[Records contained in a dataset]

━━━

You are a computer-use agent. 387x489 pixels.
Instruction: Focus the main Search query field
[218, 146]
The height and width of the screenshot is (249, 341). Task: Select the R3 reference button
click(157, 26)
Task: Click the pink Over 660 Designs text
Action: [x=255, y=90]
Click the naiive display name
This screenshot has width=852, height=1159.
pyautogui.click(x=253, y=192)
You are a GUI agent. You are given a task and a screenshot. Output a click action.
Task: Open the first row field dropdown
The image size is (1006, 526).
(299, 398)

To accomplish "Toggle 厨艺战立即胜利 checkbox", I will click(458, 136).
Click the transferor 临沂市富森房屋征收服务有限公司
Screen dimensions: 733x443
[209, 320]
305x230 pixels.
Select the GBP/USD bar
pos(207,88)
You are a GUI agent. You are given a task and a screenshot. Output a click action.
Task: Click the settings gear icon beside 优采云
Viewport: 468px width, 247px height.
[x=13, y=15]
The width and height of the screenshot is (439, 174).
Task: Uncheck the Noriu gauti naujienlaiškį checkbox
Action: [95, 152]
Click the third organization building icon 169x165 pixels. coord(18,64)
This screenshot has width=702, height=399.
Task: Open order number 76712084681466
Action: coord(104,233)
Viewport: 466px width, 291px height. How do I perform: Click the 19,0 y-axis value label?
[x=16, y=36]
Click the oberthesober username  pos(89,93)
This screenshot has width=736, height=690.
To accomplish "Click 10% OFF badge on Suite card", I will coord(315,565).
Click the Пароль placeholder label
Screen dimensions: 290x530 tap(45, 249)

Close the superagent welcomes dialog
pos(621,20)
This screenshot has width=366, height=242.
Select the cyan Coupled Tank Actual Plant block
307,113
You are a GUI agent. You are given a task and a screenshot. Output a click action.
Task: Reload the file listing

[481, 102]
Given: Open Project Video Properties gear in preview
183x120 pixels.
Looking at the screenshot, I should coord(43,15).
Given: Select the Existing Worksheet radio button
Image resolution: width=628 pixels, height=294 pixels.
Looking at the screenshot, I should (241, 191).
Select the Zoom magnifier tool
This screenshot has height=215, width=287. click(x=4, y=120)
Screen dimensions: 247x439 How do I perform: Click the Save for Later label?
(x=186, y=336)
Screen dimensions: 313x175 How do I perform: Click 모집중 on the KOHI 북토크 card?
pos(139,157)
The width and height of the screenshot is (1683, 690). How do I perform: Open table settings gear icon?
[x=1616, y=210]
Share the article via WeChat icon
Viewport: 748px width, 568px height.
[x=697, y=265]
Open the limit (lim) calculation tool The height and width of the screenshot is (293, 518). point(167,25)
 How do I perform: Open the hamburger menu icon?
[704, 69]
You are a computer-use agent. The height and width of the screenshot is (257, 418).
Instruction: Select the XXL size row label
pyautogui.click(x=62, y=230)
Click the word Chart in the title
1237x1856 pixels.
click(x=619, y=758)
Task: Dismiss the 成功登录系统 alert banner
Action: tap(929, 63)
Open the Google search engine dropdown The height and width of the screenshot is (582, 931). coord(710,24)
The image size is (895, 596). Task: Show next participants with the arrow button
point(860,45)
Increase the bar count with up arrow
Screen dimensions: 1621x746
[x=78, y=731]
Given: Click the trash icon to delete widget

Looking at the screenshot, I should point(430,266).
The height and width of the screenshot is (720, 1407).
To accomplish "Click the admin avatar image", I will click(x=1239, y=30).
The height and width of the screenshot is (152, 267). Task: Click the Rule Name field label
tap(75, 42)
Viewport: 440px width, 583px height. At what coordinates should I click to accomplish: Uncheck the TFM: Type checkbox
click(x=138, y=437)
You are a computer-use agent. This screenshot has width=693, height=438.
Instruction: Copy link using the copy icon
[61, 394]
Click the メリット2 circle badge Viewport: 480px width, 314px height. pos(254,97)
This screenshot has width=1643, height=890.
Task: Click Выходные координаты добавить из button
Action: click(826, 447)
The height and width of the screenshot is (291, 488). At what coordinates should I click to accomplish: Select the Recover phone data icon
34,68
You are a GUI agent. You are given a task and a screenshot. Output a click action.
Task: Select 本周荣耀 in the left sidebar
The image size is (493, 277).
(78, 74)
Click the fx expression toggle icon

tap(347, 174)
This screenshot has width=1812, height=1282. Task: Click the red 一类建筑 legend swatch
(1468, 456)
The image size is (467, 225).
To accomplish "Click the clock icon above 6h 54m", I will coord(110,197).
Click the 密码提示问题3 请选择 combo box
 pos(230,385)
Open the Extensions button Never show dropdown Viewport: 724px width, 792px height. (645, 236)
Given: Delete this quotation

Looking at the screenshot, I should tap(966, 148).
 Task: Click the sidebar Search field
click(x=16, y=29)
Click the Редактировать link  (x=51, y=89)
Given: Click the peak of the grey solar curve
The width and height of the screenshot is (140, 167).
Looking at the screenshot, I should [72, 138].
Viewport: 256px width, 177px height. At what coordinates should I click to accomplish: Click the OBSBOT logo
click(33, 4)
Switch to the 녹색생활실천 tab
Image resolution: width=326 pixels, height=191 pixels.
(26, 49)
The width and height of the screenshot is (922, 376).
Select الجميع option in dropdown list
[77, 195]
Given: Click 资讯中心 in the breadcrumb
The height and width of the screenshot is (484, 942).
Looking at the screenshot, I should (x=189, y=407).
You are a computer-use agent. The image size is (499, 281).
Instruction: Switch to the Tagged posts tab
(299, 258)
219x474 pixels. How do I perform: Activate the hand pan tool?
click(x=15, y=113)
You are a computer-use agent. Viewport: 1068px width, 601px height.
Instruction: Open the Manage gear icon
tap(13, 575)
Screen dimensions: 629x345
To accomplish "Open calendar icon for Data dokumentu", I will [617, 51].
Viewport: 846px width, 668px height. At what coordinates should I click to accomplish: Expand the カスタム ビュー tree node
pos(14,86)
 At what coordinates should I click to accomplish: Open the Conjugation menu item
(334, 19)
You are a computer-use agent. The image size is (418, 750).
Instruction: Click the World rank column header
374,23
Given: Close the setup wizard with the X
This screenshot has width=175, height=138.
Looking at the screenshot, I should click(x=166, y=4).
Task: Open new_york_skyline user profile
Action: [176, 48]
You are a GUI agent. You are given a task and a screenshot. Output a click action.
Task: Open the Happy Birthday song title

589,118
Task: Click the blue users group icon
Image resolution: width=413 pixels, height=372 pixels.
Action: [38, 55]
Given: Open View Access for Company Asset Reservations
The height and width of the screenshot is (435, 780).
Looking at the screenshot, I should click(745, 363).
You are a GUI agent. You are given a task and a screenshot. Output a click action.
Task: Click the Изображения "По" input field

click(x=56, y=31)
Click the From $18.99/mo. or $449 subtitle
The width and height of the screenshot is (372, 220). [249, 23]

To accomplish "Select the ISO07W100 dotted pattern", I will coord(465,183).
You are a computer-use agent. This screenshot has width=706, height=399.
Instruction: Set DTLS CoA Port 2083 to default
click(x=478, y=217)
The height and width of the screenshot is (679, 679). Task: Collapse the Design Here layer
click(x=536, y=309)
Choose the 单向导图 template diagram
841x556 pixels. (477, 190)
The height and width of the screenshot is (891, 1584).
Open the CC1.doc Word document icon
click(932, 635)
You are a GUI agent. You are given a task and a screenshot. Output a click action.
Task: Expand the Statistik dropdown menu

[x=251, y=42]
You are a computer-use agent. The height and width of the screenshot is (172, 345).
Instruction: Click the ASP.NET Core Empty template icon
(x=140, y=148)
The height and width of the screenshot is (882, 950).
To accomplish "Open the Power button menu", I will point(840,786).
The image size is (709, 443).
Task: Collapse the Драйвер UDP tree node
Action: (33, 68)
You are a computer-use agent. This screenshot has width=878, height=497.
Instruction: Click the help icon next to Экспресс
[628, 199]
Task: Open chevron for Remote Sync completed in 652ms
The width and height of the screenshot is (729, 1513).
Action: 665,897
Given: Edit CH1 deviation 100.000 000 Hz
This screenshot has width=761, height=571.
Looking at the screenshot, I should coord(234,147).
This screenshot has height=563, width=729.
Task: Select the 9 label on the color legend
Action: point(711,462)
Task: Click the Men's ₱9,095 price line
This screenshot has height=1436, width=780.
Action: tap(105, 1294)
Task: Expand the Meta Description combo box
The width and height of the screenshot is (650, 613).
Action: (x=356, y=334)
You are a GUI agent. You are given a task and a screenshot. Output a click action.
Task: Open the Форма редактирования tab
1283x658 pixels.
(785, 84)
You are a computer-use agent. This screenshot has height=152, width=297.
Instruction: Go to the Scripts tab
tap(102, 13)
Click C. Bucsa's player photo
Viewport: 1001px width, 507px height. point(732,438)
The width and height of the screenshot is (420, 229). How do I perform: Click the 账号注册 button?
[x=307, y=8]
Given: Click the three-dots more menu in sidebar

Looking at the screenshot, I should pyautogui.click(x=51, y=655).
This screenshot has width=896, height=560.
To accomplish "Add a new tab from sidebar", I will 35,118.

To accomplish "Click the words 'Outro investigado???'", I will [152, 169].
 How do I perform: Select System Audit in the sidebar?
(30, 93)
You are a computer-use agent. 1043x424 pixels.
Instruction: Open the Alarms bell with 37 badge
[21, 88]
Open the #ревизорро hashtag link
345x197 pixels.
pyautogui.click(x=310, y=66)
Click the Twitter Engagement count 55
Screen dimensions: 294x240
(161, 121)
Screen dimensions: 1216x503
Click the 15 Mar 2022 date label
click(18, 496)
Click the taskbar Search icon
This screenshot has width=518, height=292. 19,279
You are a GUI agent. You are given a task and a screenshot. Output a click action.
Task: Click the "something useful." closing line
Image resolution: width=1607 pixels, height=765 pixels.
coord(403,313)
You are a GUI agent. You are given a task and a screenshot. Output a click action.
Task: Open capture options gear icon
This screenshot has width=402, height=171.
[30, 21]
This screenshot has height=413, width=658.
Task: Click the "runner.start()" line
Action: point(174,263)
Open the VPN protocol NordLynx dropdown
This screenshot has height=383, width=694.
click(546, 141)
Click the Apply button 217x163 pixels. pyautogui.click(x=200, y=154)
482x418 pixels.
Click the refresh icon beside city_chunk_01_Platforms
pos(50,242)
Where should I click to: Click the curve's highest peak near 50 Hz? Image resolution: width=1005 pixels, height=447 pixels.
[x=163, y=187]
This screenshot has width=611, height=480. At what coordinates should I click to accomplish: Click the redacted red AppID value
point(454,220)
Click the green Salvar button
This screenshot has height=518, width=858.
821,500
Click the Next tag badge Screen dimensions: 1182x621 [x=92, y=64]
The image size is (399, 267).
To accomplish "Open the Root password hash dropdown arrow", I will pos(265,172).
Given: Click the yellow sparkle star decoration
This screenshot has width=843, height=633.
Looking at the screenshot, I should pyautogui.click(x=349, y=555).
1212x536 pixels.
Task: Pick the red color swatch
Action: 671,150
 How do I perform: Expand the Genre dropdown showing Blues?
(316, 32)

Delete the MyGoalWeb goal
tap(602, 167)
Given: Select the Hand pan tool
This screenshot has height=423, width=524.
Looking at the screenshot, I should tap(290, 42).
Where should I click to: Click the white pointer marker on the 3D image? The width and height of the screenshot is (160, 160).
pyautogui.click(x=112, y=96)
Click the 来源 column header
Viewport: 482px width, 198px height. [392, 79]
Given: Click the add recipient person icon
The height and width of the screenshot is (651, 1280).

━━━

(What is required):
Please copy, exactly and with nothing else, the lines above beginning at the line that has "How do I perform: Open the" and ending with the line that has "is (257, 418).".

(Answer to this exercise):
 How do I perform: Open the hamburger menu icon?
[704, 69]
You are a computer-use agent. The height and width of the screenshot is (257, 418).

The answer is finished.